Stored records
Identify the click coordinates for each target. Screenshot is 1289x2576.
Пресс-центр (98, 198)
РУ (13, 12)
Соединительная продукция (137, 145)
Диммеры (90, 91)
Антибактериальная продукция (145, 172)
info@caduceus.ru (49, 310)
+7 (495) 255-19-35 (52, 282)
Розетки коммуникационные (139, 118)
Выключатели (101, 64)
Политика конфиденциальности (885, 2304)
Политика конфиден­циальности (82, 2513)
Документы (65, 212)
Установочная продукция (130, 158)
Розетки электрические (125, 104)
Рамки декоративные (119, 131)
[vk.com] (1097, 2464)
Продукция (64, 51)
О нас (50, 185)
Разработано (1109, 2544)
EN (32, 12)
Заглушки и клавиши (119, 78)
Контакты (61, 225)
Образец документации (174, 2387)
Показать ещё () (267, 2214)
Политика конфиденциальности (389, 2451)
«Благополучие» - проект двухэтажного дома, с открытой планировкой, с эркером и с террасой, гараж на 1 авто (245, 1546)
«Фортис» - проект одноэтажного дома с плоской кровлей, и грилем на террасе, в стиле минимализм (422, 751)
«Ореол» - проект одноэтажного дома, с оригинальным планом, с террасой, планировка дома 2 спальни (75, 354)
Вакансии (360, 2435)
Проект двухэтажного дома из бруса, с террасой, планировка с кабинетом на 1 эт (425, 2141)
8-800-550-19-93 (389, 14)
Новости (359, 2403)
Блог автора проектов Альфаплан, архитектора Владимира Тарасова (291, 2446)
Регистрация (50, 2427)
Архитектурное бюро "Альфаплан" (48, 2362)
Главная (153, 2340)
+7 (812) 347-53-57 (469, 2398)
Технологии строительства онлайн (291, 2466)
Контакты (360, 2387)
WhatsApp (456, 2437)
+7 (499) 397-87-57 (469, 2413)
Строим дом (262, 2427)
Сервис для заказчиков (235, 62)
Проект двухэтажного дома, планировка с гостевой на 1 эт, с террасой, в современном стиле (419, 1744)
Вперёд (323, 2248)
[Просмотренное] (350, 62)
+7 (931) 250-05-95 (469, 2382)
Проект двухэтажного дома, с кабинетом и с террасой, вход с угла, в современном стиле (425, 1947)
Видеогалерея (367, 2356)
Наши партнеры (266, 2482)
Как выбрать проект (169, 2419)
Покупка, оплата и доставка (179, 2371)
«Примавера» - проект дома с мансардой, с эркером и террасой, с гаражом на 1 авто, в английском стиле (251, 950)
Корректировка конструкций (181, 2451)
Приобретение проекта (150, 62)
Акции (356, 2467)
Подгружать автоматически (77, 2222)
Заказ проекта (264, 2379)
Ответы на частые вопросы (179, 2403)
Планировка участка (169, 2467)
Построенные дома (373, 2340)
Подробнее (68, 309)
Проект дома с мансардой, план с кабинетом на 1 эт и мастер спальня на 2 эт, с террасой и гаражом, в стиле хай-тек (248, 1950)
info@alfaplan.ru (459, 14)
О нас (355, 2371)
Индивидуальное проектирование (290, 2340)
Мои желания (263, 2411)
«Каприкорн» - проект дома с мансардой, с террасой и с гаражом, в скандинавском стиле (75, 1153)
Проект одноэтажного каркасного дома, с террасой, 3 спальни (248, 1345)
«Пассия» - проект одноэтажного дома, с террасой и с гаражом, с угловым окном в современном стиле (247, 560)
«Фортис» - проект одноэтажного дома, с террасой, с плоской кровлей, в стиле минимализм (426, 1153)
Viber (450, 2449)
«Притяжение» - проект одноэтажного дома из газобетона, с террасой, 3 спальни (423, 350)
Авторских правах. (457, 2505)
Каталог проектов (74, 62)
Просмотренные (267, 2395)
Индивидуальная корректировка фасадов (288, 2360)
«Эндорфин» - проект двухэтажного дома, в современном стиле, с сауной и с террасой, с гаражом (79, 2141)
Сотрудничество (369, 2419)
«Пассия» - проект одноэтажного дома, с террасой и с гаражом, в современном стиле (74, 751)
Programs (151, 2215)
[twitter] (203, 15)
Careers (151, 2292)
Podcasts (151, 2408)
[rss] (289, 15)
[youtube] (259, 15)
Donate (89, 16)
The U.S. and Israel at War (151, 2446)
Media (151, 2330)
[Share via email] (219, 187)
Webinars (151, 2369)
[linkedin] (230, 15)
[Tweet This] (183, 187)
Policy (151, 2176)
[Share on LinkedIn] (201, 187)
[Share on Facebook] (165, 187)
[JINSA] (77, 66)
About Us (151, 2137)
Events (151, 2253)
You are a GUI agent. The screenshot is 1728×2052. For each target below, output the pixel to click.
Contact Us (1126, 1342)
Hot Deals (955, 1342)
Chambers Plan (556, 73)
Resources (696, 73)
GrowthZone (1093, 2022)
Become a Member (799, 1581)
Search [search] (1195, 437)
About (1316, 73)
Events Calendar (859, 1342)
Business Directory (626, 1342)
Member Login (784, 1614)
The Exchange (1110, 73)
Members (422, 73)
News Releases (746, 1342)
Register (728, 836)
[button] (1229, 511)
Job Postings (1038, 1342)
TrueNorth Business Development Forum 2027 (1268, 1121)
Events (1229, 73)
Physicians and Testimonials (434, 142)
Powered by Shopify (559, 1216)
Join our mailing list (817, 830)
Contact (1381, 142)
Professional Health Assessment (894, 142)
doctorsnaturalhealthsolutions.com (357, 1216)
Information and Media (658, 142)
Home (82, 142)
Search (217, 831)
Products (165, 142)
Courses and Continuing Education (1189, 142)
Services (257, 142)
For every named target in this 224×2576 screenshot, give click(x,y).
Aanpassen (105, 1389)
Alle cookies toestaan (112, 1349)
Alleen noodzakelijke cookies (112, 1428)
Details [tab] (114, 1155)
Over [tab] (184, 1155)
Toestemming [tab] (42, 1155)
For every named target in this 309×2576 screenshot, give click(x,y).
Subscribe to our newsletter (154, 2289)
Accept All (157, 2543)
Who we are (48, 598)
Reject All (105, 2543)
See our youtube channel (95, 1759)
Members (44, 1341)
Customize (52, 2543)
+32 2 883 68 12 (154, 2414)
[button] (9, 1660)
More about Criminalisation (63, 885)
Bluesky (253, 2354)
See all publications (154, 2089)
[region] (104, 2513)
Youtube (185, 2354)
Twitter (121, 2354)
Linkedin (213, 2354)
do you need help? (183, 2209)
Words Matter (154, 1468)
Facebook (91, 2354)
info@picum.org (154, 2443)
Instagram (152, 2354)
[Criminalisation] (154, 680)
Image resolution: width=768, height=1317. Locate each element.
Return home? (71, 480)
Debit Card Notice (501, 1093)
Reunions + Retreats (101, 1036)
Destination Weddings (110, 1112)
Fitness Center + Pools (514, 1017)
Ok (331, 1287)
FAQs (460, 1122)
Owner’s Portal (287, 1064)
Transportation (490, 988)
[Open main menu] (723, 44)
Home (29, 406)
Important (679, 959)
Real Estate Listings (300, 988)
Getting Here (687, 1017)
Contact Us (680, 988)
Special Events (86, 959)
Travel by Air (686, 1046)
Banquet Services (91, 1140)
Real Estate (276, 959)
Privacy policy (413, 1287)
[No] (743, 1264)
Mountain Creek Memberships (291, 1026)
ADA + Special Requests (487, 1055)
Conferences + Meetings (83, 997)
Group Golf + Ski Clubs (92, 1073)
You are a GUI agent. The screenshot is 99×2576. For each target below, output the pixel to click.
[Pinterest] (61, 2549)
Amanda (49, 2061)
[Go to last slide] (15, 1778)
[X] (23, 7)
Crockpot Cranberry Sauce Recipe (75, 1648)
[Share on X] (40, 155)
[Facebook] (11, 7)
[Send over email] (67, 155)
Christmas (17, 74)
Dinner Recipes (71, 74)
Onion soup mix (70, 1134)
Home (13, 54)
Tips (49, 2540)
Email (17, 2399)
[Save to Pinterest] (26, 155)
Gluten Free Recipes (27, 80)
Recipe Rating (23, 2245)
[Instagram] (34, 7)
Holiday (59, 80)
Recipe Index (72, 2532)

EXERCISE DETAILS:
Beginning at the line that holds "[Open main menu] (723, 44)", write out word for word each line through the end of the records.

RESPONSE FOR THIS EXERCISE:
[Open main menu] (723, 44)
Home (29, 406)
Important (679, 959)
Real Estate Listings (300, 988)
Getting Here (687, 1017)
Contact Us (680, 988)
Special Events (86, 959)
Travel by Air (686, 1046)
Banquet Services (91, 1140)
Real Estate (276, 959)
Privacy policy (413, 1287)
[No] (743, 1264)
Mountain Creek Memberships (291, 1026)
ADA + Special Requests (487, 1055)
Conferences + Meetings (83, 997)
Group Golf + Ski Clubs (92, 1073)
You are a GUI agent. The screenshot is 99×2576. For each target below, output the pixel to click.
[Pinterest] (61, 2549)
Amanda (49, 2061)
[Go to last slide] (15, 1778)
[X] (23, 7)
Crockpot Cranberry Sauce Recipe (75, 1648)
[Share on X] (40, 155)
[Facebook] (11, 7)
[Send over email] (67, 155)
Christmas (17, 74)
Dinner Recipes (71, 74)
Onion soup mix (70, 1134)
Home (13, 54)
Tips (49, 2540)
Email (17, 2399)
[Save to Pinterest] (26, 155)
Gluten Free Recipes (27, 80)
Recipe Rating (23, 2245)
[Instagram] (34, 7)
Holiday (59, 80)
Recipe Index (72, 2532)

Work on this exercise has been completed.